Gabeira e a personalização da Luta contra a corrupção: os construtores de narrativas

por Frederico Firmo

Agora em construção a narrativa do momento diz respeito a transformação dos abusos ocorridos no processo da Lava Jato em ataques à luta contra a corrupção e à Lava Jato. É uma narrativa sem esteio na realidade, pois a Lava Jato continua na mesma comarca com procuradores do MP e policiais federais, mas um novo Juiz da Comarca. Portanto se ela continua não há porque considerar os vazamentos como um ataque a luta contra a Operação. Mas a narrativa vai sendo construída na esperança de encontrarem uma saída para um determinado grupo de pessoas.

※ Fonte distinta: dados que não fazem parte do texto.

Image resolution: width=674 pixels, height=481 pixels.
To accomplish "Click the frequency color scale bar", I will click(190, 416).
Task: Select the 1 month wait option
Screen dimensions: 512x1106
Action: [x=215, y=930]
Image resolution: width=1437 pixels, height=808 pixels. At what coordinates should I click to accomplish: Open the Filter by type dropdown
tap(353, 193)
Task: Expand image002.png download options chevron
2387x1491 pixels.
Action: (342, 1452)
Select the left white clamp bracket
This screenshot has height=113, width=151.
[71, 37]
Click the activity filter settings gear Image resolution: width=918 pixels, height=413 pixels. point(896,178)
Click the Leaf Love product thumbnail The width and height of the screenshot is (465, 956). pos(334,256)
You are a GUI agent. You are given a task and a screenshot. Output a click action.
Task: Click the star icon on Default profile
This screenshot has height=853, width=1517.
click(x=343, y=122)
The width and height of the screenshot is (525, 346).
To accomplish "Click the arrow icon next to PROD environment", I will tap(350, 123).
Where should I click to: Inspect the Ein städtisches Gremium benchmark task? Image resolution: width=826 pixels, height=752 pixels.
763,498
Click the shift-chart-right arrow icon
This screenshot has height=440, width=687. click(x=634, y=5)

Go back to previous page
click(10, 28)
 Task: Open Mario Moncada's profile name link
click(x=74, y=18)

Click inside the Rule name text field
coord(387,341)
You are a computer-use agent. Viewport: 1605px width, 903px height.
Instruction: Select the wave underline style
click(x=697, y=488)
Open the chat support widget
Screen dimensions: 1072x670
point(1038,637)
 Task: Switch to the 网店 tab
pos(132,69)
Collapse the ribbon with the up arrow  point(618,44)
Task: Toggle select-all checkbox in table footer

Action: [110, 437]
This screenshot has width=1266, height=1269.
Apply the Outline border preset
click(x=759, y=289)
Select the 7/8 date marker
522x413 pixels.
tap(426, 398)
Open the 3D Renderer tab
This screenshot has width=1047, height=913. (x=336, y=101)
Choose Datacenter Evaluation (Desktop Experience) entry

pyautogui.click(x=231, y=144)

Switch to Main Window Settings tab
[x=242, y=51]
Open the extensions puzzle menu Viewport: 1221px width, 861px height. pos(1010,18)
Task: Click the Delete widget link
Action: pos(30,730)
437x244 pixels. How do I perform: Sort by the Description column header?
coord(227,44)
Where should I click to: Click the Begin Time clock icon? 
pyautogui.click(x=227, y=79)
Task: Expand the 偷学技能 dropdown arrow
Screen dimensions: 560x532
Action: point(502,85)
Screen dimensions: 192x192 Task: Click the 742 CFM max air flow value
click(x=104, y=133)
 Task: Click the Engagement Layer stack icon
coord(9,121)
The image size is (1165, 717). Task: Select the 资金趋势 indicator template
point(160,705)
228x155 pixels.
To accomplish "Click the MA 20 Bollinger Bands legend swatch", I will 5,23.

No caderno de Opinião do Estadão, Gabeira, longe do Brasil e do brasileiro, fala que o país não é monótono. Para comprovar sua tese segue a narrativa pejorativamente confundindo a imprensa com o Brasil e insinua que no Brasil, isto é os brasileiros, consideram o caso Neymar no mesmo patamar dos vazamentos de possíveis ilegalidades de Moro e Dallagnol.

Num ato de prestidigitação, os vazamentos de Moro e Dallagnol, passam a ser um ataque, primeiro à Lava Jato, e logo a seguir um ataque à luta contra a corrupção, ou em suas palavras “,uma regressão à era da impunidade”.

Oras bolas me parece que pelo contrário o vazamento pode nos ajudar a por fim na impunidade. Afinal é corrupção, prevaricação e crime utilizar cargo publico para favorecimento e ou prejuízo de alguém. Portanto, os questionamentos sobre os conteúdos do vazamento se encaixam na luta contra a impunidade e corrupção.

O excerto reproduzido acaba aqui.